Department of Critical Care Medicine, the Fourth Affiliated Hospital of School of Medicine, and International School of Medicine, International Institutes of Medicine, Zhejiang University, Yiwu, China.
Department of Internal Medicine, Yiwu Maternity And Children Hospital, Yiwu, Zhejiang, China.
Front Endocrinol (Lausanne). 2024 Sep 16;15:1448314. doi: 10.3389/fendo.2024.1448314. eCollection 2024.
Sepsis is an inflammatory disease that leads to severe mortality, highlighting the urgent need to identify new therapeutic strategies for sepsis. Proteomic research serves as a primary source for drug target identification. We employed proteome-wide Mendelian randomization (MR), genetic correlation analysis, and colocalization analysis to identify potential targets for sepsis and sepsis-related death.
Genetic data for plasma proteomics were obtained from 35,559 Icelandic individuals and an initial MR analysis was conducted using 13,531 sepsis cases from the FinnGen R10 cohort to identify associations between plasma proteins and sepsis. Subsequently, significant proteins underwent genetic correlation analysis, followed by replication in 54,306 participants from the UK Biobank Pharma Proteomics Project and validation in 11,643 sepsis cases from the UK Biobank. The identified proteins were then subjected to colocalization analysis, enrichment analysis, and protein-protein interaction network analysis. Additionally, we also investigated a MR analysis using plasma proteins on 1,896 sepsis cases with 28-day mortality from the UK Biobank.
After FDR correction, MR analysis results showed a significant causal relationship between 113 plasma proteins and sepsis. Genetic correlation analysis revealed that only 8 proteins had genetic correlations with sepsis. In the UKB-PPP replication analysis, only 4 proteins were found to be closely associated with sepsis, while validation in the UK Biobank sepsis cases found overlaps for 21 proteins. In total, 30 proteins were identified in the aforementioned analyses, and colocalization analysis revealed that only 2 of these proteins were closely associated with sepsis. Additionally, in the 28-day mortality MR analysis of sepsis, we also found that only 2 proteins were significant.
The identified plasma proteins and their associated metabolic pathways have enhanced our understanding of the complex relationship between proteins and sepsis. This provides new avenues for the development of drug targets and paves the way for further research in this field.

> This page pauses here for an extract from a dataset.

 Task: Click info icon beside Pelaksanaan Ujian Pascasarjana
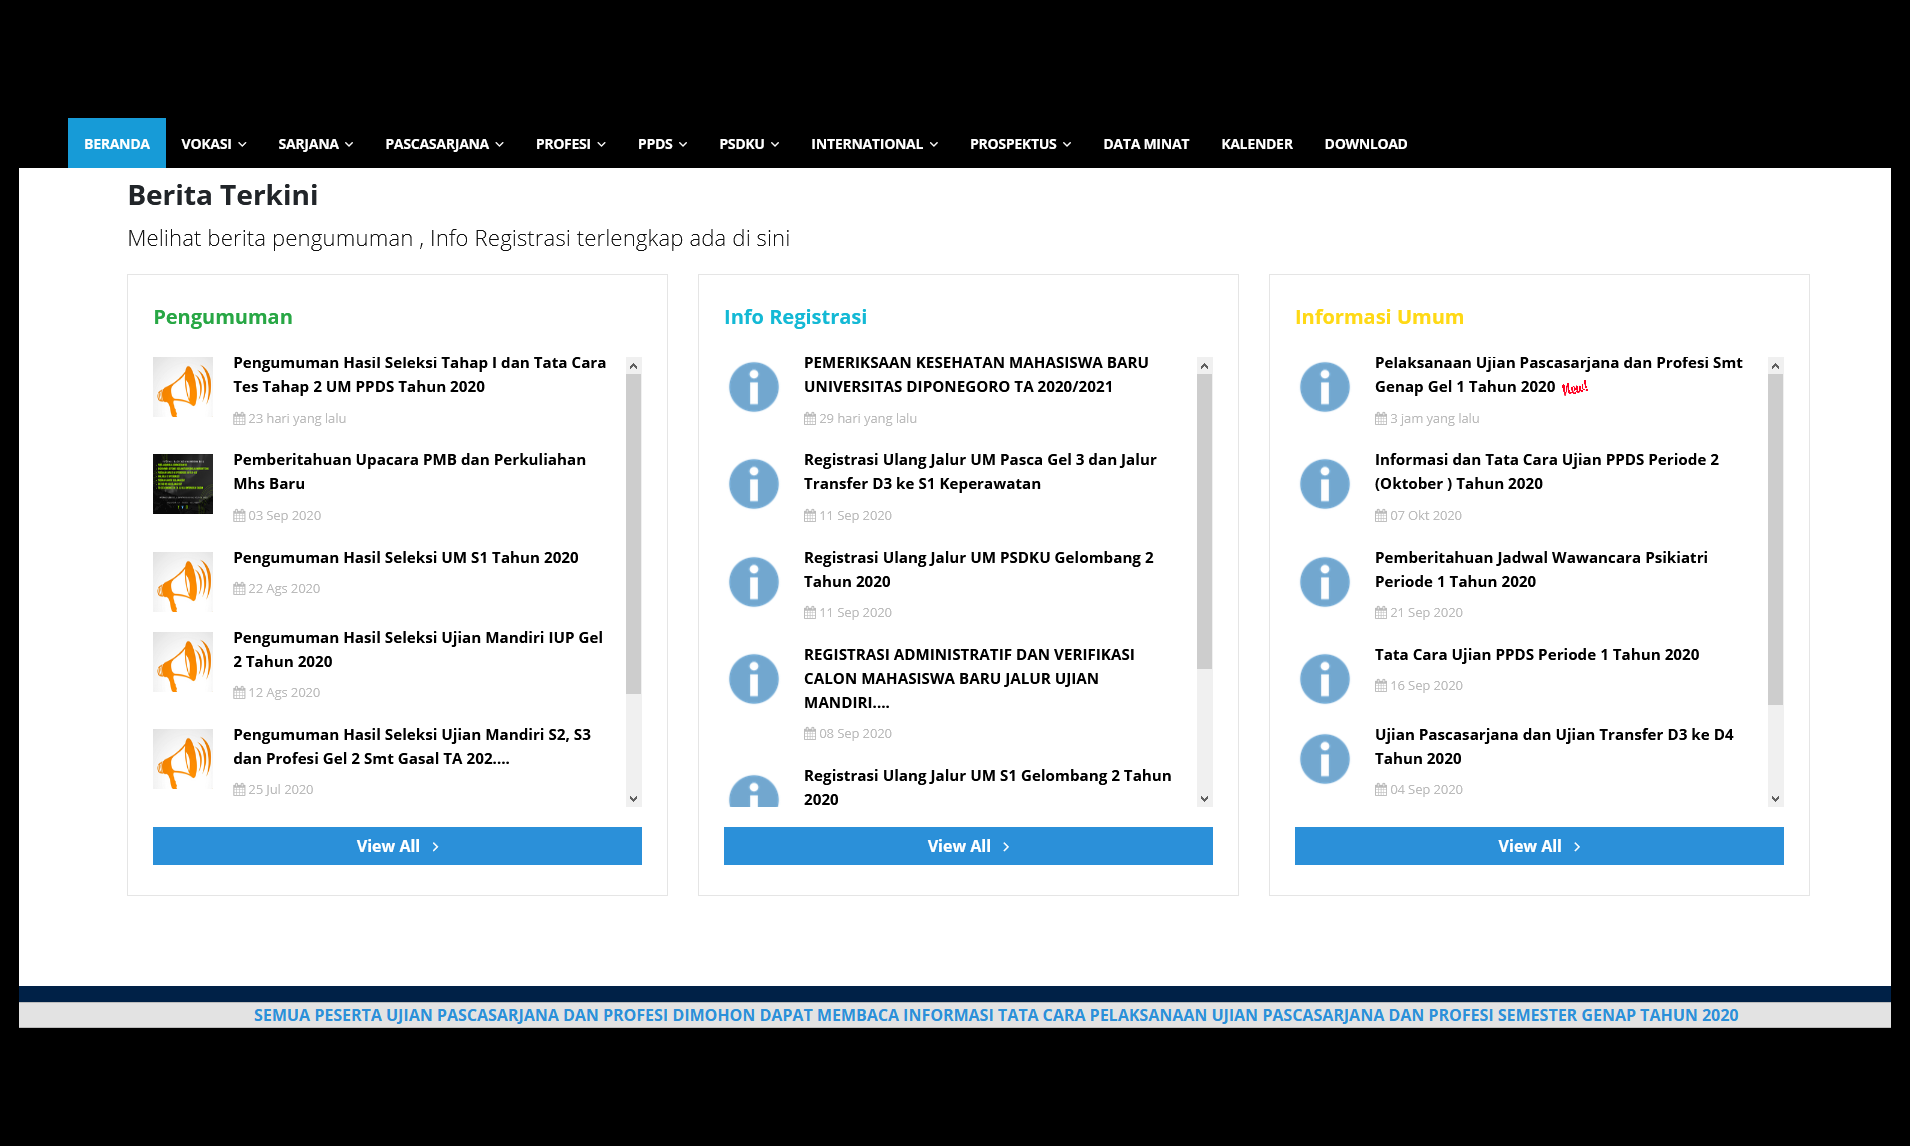click(1324, 387)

败血症是一种炎症性疾病,导致严重的死亡率,突出表明迫切需要为败血症确定新的治疗策略。蛋白质组学研究是药物靶点识别的主要来源。我们采用蛋白质组学全基因组孟德尔随机化(MR)、遗传相关性分析和共定位分析来鉴定败血症和败血症相关死亡的潜在靶点。
从 35559 名冰岛个体中获取血浆蛋白质组学的遗传数据,并使用 FinnGen R10 队列中的 13531 例败血症病例进行初始 MR 分析,以鉴定血浆蛋白与败血症之间的关联。随后,对显著蛋白进行遗传相关性分析,随后在 UK Biobank Pharma Proteomics Project 的 54306 名参与者中进行复制,并在 UK Biobank 的 11643 例败血症病例中进行验证。然后对鉴定出的蛋白进行共定位分析、富集分析和蛋白质-蛋白质相互作用网络分析。此外,我们还使用来自 UK Biobank 的 1896 例败血症病例和 28 天死亡率的血浆蛋白进行了 MR 分析。

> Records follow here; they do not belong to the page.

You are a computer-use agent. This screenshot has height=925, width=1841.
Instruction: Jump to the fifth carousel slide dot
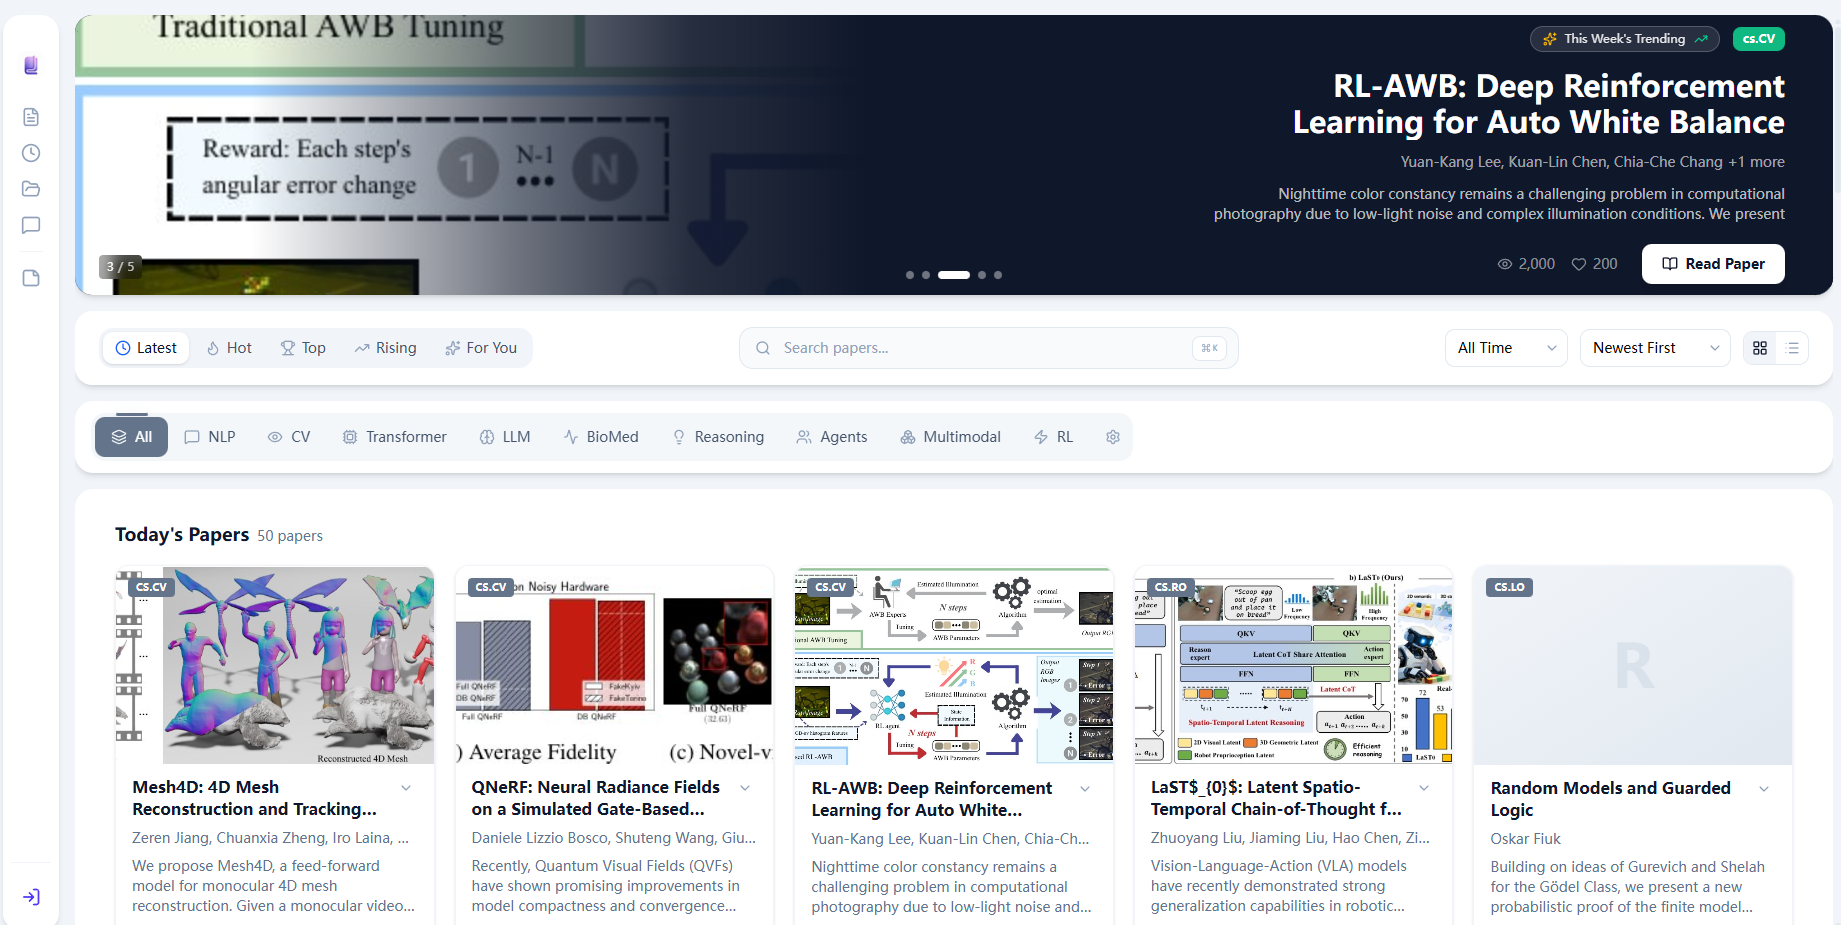pyautogui.click(x=998, y=275)
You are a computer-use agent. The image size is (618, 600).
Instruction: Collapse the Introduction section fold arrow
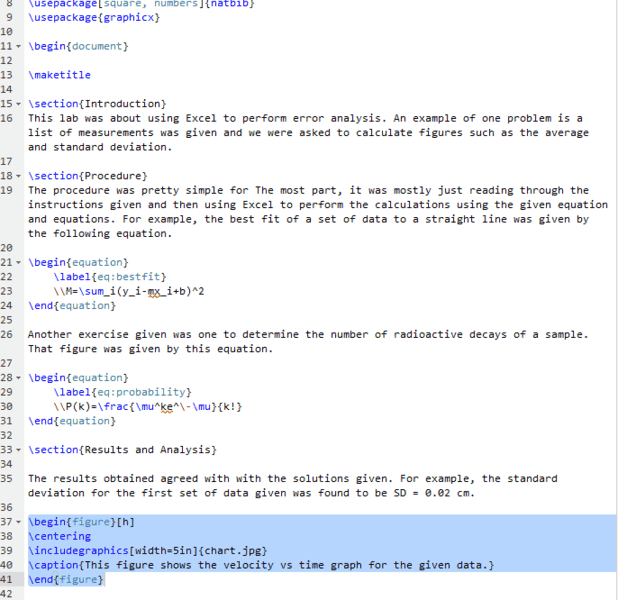(18, 104)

经过 FDR 校正,MR 分析结果显示 113 种血浆蛋白与败血症之间存在显著的因果关系。遗传相关性分析显示,只有 8 种蛋白与败血症具有遗传相关性。在 UKB-PPP 复制分析中,只有 4 种蛋白与败血症密切相关,而在 UK Biobank 败血症病例中进行验证时发现重叠的蛋白有 21 种。总共在上述分析中鉴定出 30 种蛋白,共定位分析显示只有 2 种蛋白与败血症密切相关。此外,在败血症的 28 天死亡率的 MR 分析中,我们也发现只有 2 种蛋白具有显著性。
鉴定出的血浆蛋白及其相关代谢途径增强了我们对蛋白质与败血症之间复杂关系的理解。这为药物靶点的开发提供了新的途径,并为该领域的进一步研究铺平了道路。